Waldbrände in Chile: Zahl der Toten steigt auf mindestens 19 – Notstand in Biobío und Ñuble

Bei den Waldbränden in Zentral- und Südchile kamen nach Behördenangaben inzwischen mindestens 19 Menschen ums Leben (zuvor: 18).

Wichtige Fakten

  • Bei den Waldbränden in Zentral- und Südchile kamen nach Behördenangaben inzwischen mindestens 19 Menschen ums Leben (zuvor: 18).
  • Zehntausende Menschen wurden aufgefordert bzw. gezwungen, ihre Häuser zu verlassen; rund 50.000 Menschen wurden evakuiert.
  • Hunderte Häuser wurden zerstört, die Brände drangen teils bis in bewohnte Gebiete vor.
  • Präsident Gabriel Boric rief in der Region Biobío sowie in der benachbarten Region Ñuble den Notstand/Katastrophenzustand aus, um zusätzliche Kräfte – auch Soldaten zur Unterstützung der Feuerwehr – einsetzen zu können.
  • Sicherheitsminister Luis Cordero betonte, dass Evakuierungsanweisungen sofort befolgt werden müssen, da sich das Feuer dynamisch und unberechenbar ausbreitet.
  • Aus Penco berichteten Bewohner gegenüber AFP von plötzlich eskalierenden Bränden, Wirbelwinden und extrem giftigem Rauch; viele flohen nur mit dem, was sie am Körper trugen.
  • Die Regionalregierung sprach von einer schweren Umweltkrise und geht von Brandstiftung aus; Ermittlungsbehörden untersuchen die Brandursachen.
  • Boric erklärte, 99 Prozent der Brände würden durch menschliches Handeln verursacht – vorsätzlich oder fahrlässig – und appellierte an mehr Verantwortung.
  • Hitze und starke Winde erschweren die Löscharbeiten; Temperaturen stiegen zeitweise auf über 38 Grad Celsius.

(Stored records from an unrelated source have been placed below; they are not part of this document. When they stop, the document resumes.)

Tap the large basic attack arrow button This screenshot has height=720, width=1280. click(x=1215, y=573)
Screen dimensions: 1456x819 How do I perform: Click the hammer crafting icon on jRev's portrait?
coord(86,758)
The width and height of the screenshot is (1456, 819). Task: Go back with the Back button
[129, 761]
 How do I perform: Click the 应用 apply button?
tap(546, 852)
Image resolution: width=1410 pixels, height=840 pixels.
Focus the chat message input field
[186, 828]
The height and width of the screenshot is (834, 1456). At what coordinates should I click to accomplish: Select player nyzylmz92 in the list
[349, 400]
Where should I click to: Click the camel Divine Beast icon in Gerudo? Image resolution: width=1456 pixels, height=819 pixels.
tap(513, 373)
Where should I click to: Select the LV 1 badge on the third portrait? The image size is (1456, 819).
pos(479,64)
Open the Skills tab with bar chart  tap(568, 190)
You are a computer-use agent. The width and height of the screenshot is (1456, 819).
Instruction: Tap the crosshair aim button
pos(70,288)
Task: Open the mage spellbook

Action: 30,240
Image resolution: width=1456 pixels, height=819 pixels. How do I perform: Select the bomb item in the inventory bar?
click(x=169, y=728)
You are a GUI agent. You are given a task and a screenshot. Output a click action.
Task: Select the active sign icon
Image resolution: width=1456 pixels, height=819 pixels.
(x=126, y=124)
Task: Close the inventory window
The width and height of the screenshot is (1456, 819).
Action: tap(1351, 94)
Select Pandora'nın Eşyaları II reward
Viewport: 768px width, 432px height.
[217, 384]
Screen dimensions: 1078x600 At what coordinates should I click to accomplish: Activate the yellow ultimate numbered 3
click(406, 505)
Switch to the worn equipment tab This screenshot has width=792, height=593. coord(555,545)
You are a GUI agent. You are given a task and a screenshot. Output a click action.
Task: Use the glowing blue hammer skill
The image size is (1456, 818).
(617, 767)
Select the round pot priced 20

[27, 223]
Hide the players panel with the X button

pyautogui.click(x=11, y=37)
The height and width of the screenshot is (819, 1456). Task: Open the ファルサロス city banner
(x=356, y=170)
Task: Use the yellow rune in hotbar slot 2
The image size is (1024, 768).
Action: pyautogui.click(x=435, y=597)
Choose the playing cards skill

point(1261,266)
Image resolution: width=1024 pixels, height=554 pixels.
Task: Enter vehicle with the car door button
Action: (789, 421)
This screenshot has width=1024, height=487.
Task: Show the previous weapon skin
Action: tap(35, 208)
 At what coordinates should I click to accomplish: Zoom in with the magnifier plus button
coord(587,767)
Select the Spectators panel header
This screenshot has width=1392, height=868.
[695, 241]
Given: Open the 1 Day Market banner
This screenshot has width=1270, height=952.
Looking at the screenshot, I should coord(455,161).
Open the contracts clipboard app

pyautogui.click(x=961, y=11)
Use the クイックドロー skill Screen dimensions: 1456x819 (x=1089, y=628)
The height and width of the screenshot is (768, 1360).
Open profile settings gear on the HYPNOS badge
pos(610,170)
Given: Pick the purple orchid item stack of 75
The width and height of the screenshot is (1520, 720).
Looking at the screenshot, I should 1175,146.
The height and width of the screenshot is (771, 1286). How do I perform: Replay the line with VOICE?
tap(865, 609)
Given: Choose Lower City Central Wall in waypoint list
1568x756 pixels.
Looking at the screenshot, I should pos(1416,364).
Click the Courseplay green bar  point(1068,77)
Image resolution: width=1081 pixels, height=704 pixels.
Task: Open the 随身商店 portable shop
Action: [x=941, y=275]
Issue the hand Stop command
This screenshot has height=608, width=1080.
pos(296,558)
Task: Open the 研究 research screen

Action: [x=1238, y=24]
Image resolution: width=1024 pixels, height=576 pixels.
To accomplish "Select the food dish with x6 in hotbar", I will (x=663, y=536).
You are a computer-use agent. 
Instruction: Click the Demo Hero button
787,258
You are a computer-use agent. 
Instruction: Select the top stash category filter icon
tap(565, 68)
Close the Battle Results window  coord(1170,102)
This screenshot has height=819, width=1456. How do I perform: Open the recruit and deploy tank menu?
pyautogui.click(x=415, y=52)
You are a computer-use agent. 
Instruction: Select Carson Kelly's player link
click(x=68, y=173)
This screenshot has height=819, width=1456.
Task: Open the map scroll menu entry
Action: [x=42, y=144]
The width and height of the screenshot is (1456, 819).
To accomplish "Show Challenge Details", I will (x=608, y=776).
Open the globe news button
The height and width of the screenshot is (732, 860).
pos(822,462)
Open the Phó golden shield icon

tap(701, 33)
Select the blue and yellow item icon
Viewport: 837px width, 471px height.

Boric warnte zudem, gelöschte Brände könnten aufgrund der Wetterlage erneut aufflammen.
  • Lokale Behörden hatten kritisiert, dass anfangs staatliche Unterstützung ausgeblieben sei; Anwohner berichteten, die Brände hätten sie nach Mitternacht überrascht.
In Chile wüten im Sommer der Südhalbkugel schwere Waldbrände in der Landesmitte und im Süden. Nach aktuellen Behördenangaben stieg die Zahl der Todesopfer auf mindestens 19. Hunderte Häuser wurden zerstört, rund 50.000 Menschen mussten ihre Wohnungen verlassen, während die Flammen vielerorts bis in bewohnte Gebiete vordrangen. Sicherheitsminister Luis Cordero rief die Bevölkerung erneut dazu auf, Evakuierungsanweisungen umgehend zu befolgen, da sich das Feuer schnell und unberechenbar ausbreite. Präsident Gabriel Boric verhängte in den Regionen Biobío und Ñuble den Notstand/Katastrophenzustand, wodurch zusätzlich auch Soldaten die Feuerwehr unterstützen können. Aus der besonders betroffenen Kleinstadt Penco schilderten Bewohner gegenüber AFP, wie Wirbelwinde die Flammen anfachten und giftiger Rauch eine überstürzte Flucht nötig machte. Die Bekämpfung der Brände wird durch starke Winde und extreme Hitze (teils über 38 Grad) erschwert; Boric warnte zudem, bereits gelöschte Brände könnten wieder aufflammen. Während lokal anfangs fehlende staatliche Hilfe kritisiert wurde, gehen Regionalbehörden inzwischen von Brandstiftung aus – die Ursachen werden von Staatsanwaltschaft und Kriminalpolizei untersucht.